**What you need to do**
Below are records; extract exactly the lines from the one with "You are a computer-use agent." through the final line, including both, but drop the pictures.

Collected data entries
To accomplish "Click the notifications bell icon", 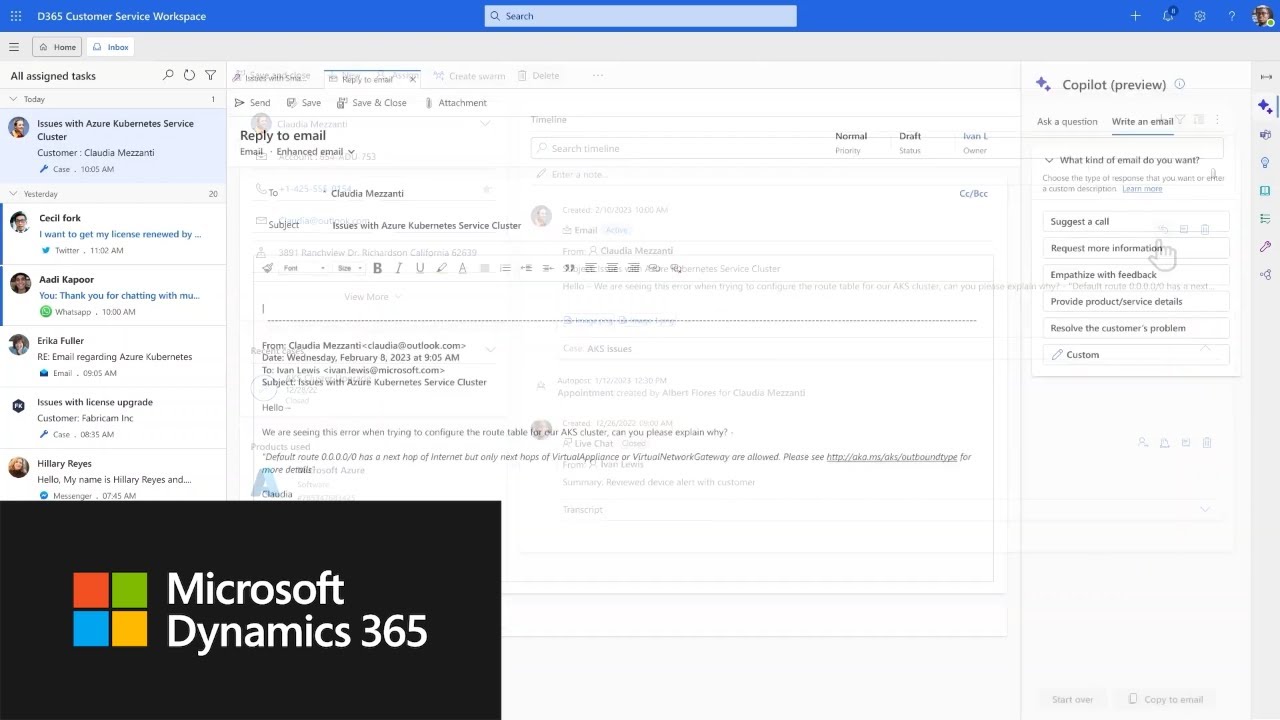I will [x=1168, y=16].
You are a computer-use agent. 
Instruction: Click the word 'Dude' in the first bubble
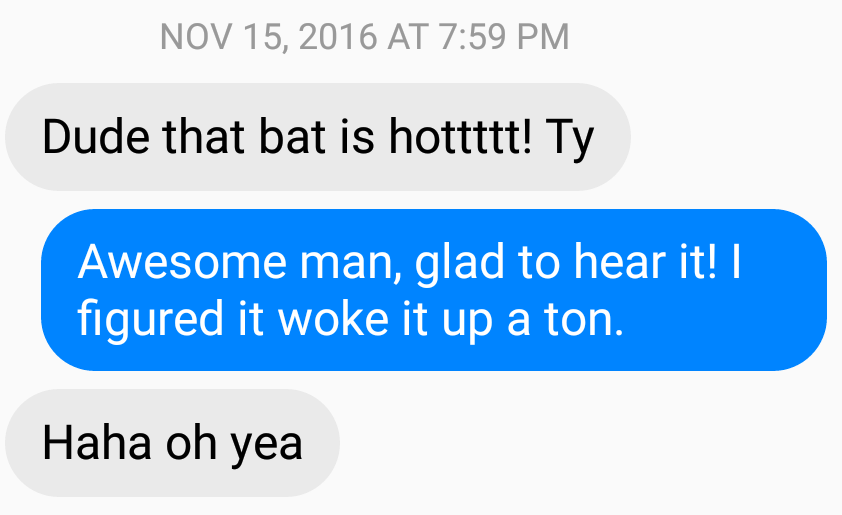[96, 136]
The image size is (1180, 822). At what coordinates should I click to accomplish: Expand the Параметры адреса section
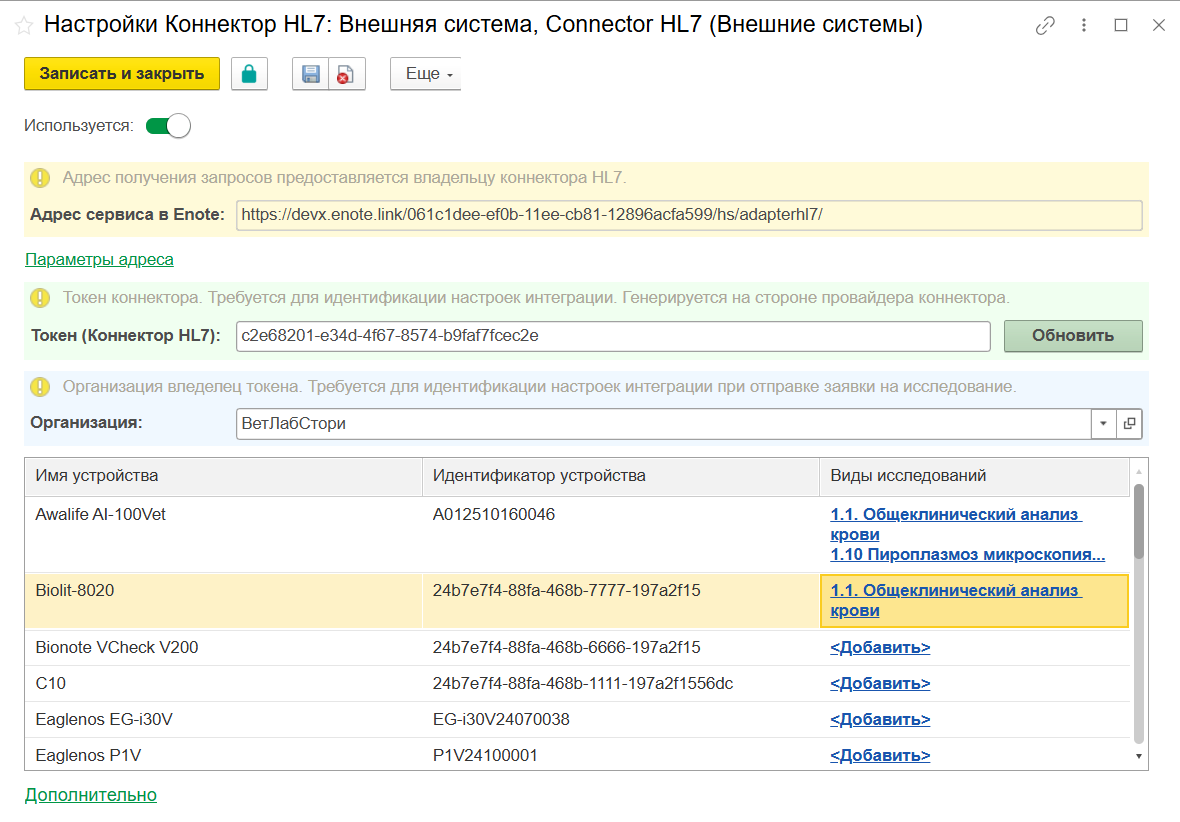pos(99,260)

**Exercise result**
You are a computer-use agent. 
Instruction: Click the word 'Dude' in the first bubble
[96, 136]
The image size is (1180, 822). At what coordinates should I click to accomplish: Expand the Параметры адреса section
pos(99,260)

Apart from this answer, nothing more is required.